▶ **TEXT**
_ _ _ _ _ _ _

My current premise is that this code is to blame: https://github.com/kubernetes-sigs/external-dns/blob/c88486e9c7c193b00d7560ff630b66e75f915164/source/ingress.go#L99-L104 where: https://github.com/kubernetes-sigs/external-dns/blob/c88486e9c7c193b00d7560ff630b66e75f915164/source/ingress.go#L85

However, that error message text is use by all source implementations (grep -r 'failed to sync cache' shows a bunch of files under source/). For reference, I'm using both the ingress and service sources for my external-dns deployment. That's the default for the bitnami chart and I'm not overriding it:

https://github.com/bitnami/charts/blob/34f27c7d8dc3fd19ef88f04159ab4b92381a78b5/bitnami/external-dns/values.yaml#L61-L67

rjosephwright commented 3 years ago

I did a quick fix for this at https://github.com/rjosephwright/external-dns/commit/52823b41c1c448d071a8dd05a9d1dbc487899129. It's not perfect as it has introduced a failure in the tests for the gloo proxy source, which I didn't have time to troubleshoot. I did verify that I am not seeing the "failed to sync cache" issue with this change.

Raffo commented 3 years ago

@rjosephwright I am working on a general bump of dependencies and will look into this as well, thank you for providing more information. It will take a bit to be fixed (ExternalDNS isn't really my daily job 😅 ) so for now I recommend avoiding 1.22.

I will rename this issue and pin it for maximum visibility.

agilgur5 commented 3 years ago

The error in your example seems permission related

For reference, this same error seems to get printed out when a CRD doesn't exist. https://github.com/kubernetes-sigs/external-dns/issues/961#issuecomment-881967776 suggested this was the case when you add Istio sources but Istio CRDs don't exist and my team has been able to confirm this is the case. (mentioned this in https://github.com/kubernetes-sigs/external-dns/issues/2100#issuecomment-888365851 as well)

_ _ _ _ _ _ _

▶ **DATA**
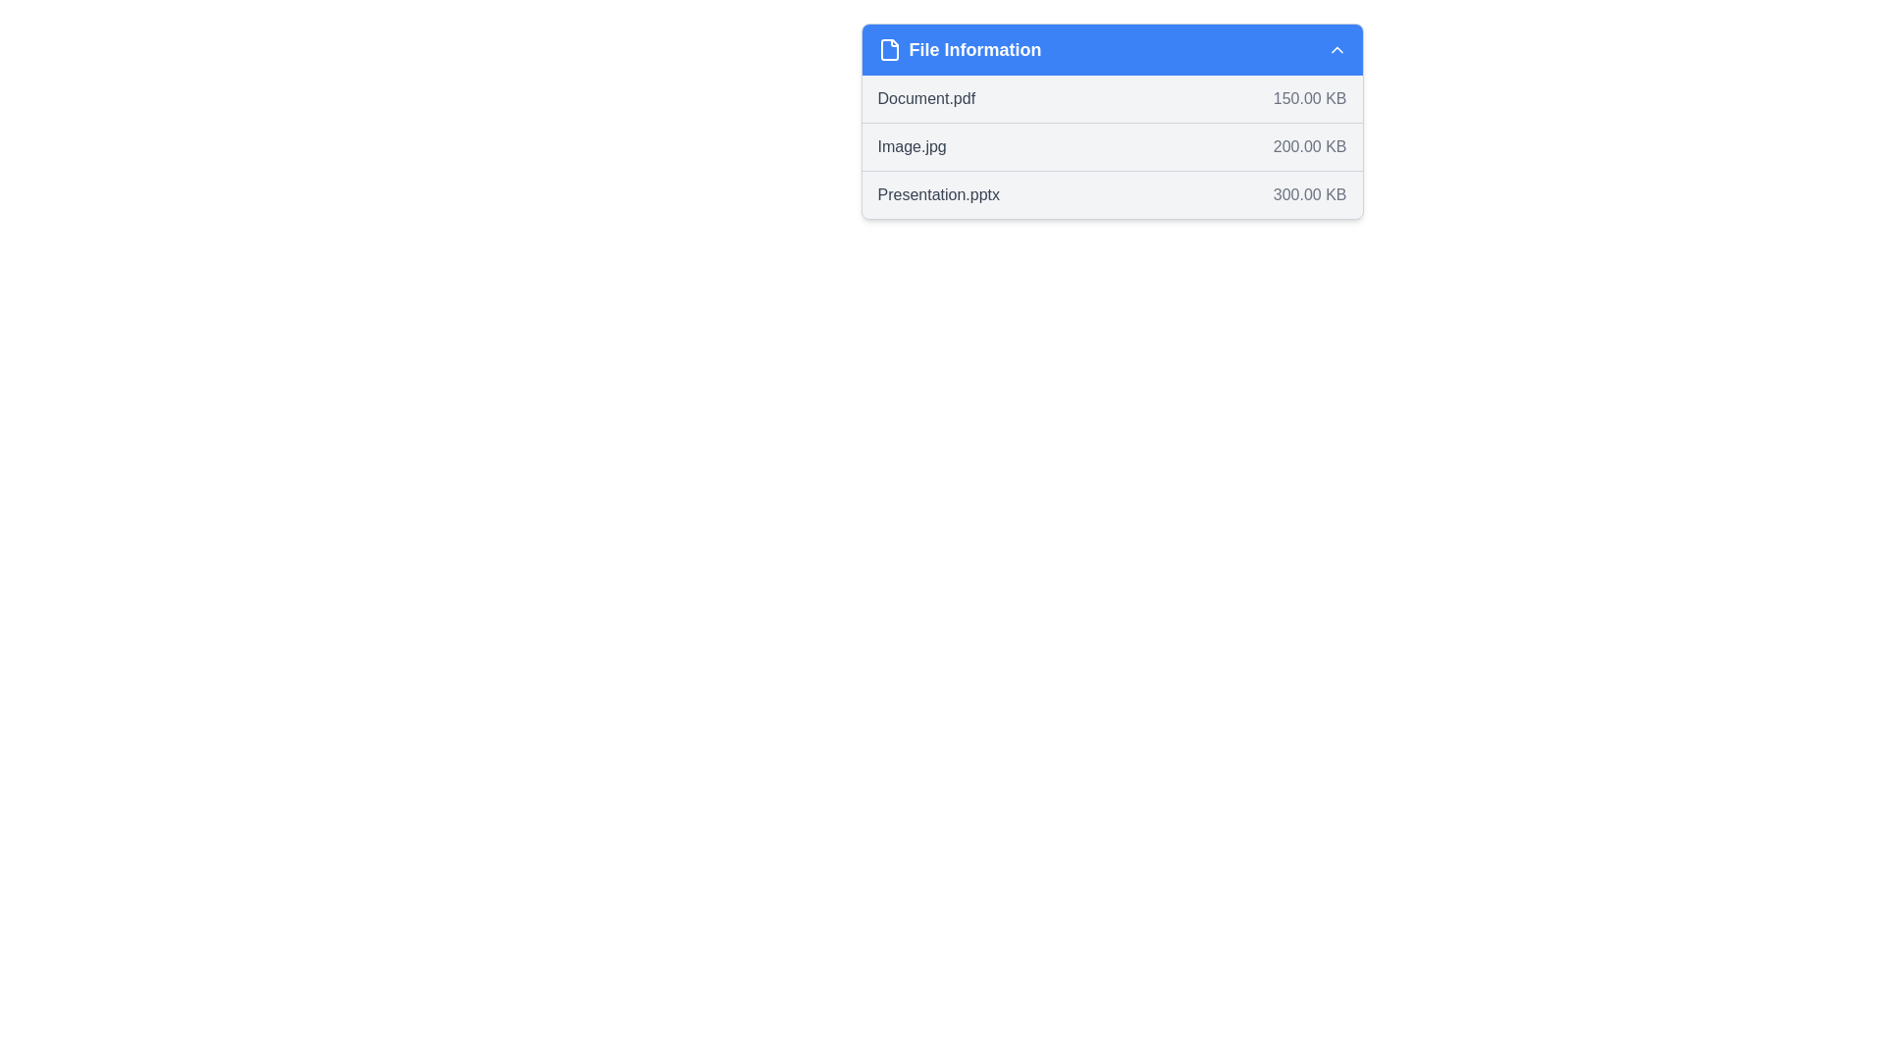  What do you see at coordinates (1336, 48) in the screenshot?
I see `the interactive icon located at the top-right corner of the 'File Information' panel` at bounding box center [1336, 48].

_ _ _ _ _ _ _

▶ **AIM OF THE TASK**
Could you continue the external-dns "failed to sync cache" thread above, starting right after its last sentence?

▶ **RESULT**
So if that error is for either permissions or resource non-existence issues, that would make sense for this issue as well since Ingress under extensions/v1beta1 no longer exists in k8s v1.22

mattmichal commented 3 years ago

Related to this is lack of support for the ingressClassName field mentioned in #1792. The annotation that is used today for finding eligible ingress resources has been deprecated since 1.18.

mstrohl commented 3 years ago

Hello, thanks to @rjosephwright i built an image without tests because i've seen that my source (OVH) still working with all dependencies errors. thanks @Raffo for the time you spend because there are a lot of impacts. For those who can't wait to try an image that coul possibly work you can try in the repository smartdeploy/external-dns:0.0.1. It has been build from the @rjosephwright commit.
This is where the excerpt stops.